By Alberto Dabo
BISSAU (Reuters) - Guinea-Bissau's election on Sunday to replace its slain president will be a test for West Africa's ability to stop the retreat of democracy as well as for a state destabilised by drug smugglers and army rivalries.
The fact the vote is happening at all is something of an achievement within four months of President Joao Bernardo "Nino" Vieira being shot dead and after the killing of a top contender and another senior politician during the campaign.
The winner faces the challenge of reforming fractured armed forces and pulling the state back from failure, weakened by the influence of Latin American drug traffickers who use the swampy country of 1.5 million as a staging point to Europe.
"The election at least shows they have adhered to the constitution," said Kissy Agyeman-Togobo of IHS Global Insight. "What will really be the test is what comes thereafter."
Guinea-Bissau's broader significance stems not only from the risk of instability spreading to areas such as the adjacent Casamance region of Senegal, scene of an on-off insurgency.
After coups in Mauritania and Guinea, and with a festering political crisis in Niger, a smooth election in Guinea-Bissau would be a boost for West African countries keen to show they have broken from a past of putsches, war and chaos.
"There is some concern at slippage," said Alex Vines, head of the Africa programme at think-tank Chatham House.

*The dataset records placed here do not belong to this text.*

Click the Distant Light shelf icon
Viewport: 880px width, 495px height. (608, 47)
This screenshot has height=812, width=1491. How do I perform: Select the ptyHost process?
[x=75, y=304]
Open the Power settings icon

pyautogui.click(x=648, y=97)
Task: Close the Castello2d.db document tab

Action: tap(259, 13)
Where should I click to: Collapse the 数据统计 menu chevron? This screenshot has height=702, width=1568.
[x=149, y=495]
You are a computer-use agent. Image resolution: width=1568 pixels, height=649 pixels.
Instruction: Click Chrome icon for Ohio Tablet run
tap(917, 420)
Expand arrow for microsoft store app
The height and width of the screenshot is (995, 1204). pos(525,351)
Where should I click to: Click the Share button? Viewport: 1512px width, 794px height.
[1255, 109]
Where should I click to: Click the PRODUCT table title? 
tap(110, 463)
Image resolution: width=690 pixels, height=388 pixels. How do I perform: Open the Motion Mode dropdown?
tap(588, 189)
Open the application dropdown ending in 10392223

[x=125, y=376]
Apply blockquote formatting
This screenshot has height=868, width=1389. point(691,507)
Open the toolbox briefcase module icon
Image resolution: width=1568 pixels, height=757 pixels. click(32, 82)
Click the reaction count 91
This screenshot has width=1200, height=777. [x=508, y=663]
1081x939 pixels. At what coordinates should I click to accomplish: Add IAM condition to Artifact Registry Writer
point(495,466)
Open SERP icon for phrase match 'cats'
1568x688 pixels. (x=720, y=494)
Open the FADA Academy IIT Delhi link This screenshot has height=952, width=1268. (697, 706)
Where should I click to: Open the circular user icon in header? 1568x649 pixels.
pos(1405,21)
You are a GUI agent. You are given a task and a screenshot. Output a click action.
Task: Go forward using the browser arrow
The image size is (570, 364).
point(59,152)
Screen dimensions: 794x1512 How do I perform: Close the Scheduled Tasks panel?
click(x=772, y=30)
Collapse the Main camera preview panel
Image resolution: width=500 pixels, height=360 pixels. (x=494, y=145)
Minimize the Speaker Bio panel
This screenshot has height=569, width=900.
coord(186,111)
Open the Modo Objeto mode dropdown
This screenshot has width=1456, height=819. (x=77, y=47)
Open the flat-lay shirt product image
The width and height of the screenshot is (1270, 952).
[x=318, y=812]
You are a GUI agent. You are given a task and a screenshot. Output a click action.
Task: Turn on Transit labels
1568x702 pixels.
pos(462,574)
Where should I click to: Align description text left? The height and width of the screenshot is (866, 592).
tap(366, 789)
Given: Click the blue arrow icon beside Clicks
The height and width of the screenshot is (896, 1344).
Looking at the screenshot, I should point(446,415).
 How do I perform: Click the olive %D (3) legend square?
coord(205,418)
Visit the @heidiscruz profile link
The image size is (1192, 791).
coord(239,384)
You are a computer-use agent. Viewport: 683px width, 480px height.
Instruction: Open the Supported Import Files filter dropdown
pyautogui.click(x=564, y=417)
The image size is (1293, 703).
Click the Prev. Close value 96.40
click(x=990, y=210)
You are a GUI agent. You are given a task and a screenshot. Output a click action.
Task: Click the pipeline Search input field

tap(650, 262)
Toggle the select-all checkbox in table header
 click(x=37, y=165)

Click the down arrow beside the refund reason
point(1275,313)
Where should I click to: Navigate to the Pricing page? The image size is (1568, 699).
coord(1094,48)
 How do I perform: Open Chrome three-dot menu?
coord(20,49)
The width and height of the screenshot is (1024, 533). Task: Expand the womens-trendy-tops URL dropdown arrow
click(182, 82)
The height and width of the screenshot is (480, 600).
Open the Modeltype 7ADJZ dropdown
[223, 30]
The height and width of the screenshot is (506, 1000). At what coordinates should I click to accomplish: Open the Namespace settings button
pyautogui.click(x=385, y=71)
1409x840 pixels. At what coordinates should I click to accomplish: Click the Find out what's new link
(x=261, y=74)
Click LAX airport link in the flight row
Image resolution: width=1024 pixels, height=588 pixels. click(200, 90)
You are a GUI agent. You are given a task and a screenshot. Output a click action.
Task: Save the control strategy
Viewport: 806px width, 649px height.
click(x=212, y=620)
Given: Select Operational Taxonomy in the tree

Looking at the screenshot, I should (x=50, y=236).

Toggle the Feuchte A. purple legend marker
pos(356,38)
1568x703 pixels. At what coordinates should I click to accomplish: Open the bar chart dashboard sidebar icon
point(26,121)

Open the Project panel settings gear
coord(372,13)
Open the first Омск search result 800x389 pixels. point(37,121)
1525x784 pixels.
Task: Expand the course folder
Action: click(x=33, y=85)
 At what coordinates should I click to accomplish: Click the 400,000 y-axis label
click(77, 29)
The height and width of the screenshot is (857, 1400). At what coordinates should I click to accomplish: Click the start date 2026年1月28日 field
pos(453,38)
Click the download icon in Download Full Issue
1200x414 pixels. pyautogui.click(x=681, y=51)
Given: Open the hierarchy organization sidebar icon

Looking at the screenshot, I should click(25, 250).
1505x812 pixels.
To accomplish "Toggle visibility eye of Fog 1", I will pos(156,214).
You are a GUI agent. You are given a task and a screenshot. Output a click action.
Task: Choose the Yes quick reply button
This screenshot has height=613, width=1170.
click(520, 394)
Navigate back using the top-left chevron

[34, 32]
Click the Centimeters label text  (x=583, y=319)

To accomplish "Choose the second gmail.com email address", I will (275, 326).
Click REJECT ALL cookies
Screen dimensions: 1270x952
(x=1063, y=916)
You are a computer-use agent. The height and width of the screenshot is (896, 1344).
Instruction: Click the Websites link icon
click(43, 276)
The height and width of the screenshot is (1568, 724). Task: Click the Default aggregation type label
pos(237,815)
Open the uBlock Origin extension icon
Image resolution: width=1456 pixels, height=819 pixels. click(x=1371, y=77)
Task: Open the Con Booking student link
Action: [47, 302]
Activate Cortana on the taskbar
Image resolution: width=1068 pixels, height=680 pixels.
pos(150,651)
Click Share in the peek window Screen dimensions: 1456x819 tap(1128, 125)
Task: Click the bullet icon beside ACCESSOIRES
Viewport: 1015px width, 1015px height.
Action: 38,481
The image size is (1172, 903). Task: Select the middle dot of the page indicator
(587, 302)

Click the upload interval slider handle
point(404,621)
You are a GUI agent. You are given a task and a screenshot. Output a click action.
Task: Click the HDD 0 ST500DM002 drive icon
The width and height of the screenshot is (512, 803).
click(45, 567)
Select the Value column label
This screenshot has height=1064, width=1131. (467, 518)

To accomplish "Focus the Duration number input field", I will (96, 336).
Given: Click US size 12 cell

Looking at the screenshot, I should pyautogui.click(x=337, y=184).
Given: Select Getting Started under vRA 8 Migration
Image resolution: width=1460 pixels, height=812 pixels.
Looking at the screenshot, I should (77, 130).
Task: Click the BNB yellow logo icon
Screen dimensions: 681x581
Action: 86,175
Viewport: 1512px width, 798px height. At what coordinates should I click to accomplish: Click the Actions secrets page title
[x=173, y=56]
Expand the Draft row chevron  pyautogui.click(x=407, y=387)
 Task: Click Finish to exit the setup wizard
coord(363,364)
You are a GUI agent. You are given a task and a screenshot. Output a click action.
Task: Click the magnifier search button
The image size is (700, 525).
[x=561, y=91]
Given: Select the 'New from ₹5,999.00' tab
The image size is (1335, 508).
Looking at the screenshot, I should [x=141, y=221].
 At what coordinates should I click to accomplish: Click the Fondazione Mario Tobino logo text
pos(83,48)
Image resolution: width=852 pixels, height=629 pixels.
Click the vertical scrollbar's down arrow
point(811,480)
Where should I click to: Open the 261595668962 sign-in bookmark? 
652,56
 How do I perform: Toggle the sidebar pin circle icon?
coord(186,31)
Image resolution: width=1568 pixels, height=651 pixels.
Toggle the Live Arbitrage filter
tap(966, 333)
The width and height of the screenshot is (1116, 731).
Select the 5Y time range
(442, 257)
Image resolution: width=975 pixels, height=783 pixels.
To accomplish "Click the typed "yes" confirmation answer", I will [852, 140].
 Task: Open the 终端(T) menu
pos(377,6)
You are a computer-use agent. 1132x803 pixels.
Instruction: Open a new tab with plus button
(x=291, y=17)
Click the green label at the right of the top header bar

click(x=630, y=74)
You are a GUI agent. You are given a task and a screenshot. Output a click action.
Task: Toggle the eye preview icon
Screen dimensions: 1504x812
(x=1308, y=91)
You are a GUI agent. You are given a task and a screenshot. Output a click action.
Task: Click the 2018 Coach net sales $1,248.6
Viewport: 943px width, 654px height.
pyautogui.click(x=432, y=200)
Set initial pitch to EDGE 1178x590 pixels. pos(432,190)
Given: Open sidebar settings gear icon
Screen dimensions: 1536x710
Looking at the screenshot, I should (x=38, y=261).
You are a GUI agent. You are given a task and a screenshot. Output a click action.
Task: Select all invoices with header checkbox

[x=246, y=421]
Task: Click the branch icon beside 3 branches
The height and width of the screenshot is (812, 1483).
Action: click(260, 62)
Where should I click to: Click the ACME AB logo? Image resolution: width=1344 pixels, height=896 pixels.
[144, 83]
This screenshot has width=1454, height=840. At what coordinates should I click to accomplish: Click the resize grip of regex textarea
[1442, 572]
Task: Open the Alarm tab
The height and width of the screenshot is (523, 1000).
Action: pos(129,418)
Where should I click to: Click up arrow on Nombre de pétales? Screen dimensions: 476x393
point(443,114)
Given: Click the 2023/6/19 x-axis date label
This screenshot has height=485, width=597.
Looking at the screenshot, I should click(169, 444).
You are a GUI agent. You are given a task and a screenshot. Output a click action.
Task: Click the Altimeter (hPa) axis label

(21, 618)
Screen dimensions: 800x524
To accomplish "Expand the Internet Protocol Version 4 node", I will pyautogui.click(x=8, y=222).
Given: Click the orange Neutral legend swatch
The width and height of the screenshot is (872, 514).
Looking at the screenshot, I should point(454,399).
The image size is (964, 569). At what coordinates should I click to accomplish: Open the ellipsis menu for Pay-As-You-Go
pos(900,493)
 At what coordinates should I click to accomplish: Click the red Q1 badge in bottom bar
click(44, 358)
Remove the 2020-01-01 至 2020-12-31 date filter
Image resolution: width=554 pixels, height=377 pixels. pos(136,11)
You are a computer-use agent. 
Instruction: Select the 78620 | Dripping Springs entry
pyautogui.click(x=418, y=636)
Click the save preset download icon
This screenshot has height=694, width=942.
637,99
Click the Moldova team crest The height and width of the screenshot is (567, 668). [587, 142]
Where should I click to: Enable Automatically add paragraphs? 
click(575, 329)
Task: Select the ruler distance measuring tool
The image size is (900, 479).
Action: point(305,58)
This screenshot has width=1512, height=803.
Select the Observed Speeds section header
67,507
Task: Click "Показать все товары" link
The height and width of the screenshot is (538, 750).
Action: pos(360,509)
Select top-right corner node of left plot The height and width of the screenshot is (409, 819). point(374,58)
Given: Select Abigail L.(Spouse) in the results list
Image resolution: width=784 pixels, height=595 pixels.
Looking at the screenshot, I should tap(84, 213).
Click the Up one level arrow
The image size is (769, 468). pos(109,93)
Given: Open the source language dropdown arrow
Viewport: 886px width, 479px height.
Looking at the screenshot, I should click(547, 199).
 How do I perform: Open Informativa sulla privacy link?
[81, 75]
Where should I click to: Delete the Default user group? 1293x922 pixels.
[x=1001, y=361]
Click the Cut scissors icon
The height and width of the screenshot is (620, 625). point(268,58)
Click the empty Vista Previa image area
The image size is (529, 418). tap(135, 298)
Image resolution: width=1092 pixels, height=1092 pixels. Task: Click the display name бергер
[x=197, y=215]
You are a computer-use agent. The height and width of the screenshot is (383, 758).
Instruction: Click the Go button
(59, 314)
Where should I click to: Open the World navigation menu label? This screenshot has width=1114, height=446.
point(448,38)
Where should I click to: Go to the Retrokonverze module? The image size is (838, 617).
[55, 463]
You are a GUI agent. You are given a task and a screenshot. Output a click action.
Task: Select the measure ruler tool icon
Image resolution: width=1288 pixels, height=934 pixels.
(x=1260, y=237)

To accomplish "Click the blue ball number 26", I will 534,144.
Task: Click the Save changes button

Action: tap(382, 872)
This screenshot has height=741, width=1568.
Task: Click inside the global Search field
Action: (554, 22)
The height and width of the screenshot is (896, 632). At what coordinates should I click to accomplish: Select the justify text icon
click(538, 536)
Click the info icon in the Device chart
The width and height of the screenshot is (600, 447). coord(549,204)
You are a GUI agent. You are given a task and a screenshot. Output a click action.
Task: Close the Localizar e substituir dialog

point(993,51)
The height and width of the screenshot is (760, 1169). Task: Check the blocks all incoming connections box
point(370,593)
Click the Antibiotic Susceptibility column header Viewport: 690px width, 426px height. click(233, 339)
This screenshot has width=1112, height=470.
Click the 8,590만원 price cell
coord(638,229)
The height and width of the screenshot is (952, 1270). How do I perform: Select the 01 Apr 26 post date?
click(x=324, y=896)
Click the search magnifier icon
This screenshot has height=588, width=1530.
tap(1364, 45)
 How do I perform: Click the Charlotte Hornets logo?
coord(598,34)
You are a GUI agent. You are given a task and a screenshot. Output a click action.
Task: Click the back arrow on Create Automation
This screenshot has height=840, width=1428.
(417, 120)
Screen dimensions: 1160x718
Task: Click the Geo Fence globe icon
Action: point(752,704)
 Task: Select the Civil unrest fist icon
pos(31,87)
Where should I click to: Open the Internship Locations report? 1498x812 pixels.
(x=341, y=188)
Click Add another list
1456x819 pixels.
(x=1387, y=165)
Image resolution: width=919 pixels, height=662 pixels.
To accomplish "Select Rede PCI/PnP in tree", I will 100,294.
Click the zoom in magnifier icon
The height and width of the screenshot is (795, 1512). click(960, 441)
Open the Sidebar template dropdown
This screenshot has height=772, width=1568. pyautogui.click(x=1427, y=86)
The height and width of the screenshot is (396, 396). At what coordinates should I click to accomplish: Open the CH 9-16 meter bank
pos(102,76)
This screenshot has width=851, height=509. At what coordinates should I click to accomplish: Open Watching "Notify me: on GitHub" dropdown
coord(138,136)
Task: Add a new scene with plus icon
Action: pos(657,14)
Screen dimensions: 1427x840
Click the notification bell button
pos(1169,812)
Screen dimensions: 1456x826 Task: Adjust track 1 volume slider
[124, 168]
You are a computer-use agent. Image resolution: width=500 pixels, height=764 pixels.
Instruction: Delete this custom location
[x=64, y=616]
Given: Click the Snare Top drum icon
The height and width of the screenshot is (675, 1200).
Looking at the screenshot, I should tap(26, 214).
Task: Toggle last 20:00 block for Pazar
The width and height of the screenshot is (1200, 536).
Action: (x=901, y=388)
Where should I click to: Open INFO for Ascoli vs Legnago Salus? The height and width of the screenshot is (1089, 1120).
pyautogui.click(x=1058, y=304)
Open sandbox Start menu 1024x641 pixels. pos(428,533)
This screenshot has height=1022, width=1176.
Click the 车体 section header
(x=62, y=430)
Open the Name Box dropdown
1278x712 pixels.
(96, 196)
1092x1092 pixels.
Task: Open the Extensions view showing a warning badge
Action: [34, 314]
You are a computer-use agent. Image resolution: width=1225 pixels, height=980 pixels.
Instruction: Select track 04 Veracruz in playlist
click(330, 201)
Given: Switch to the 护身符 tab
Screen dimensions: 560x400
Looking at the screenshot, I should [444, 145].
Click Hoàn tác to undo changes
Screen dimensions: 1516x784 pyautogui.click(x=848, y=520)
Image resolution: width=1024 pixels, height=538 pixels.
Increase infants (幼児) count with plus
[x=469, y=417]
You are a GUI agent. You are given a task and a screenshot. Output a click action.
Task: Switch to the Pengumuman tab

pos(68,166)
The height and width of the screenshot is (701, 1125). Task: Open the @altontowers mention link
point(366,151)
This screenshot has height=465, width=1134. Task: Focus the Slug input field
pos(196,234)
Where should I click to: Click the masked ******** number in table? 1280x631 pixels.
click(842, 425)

"The positive story that I see is the role of the Economic Community of West African States and the ECOWAS commission, which has been active in a number of these situations.
The trade bloc pledged support for Guinea-Bissau this week and urged respect for constitutions across the region, where improvements in governance and stability helped increase foreign investment flows before the global financial crisis.
Political analysts believe there may be no outright winner among the 11 candidates in the ballot of around 600,000 voters on Sunday, meaning a second round would be held.
CHAOS
The backgrounds of the three frontrunners point to Guinea-Bissau's troubles.
Malam Bacai Sanha of the PAIGC, the biggest party in the former Portuguese colony's parliament, was interim president from 1999-2000 after a coup and brief civil war.
Koumba Yala, a fiery former philosophy professor who wears a trademark red bobble hat and has the backing of the biggest tribe, the Balante, defeated Sanha in the 2000 election but was then overthrown in 2003.
Henrique Pereira Rosa is standing as an independent with a promise to do more for the poor.
He served as interim president until the 2005 election won by Vieira, who was shot dead by soldiers in March in apparent revenge for the killing of the army chief.
"It is not a national army in the true sense ... it is a hotchpotch of several militias," Aristide Gomes, a former head of government, told Reuters
"You can win power in polls but to exercise power in the long term you need allies at the heart of one of these militias," said Gomes, who fled Bissau after Vieira was killed.
The power of the military factions is closely tied to the influence of Colombian cocaine cartels, who are taking advantage of the political instability as well as the unpoliced islands and creeks to channel drugs to Europe.
Cocaine has brought evident new wealth for some in a country whose most important formal exports are fish and cashew nuts, eaten as bar snacks or used in Asian cooking.
Western countries have intensified efforts to stop the use of Guinea-Bissau as a drug staging post.
Angola is also an ever more important player in a country with which it has strong ties because of Guinea-Bissau's role in defeating Portugal's dictatorship in the 1970s and paving the way for independence for all its African colonies.
But it is unclear whether foreign support will be sufficient to help the new president take on the armed interest groups and break the cycle of coups and assassinations.
"Old officers have risen up in the ranks through patronage and drug money," said Agyeman-Togobo. "There needs to be a complete overhaul of the structure."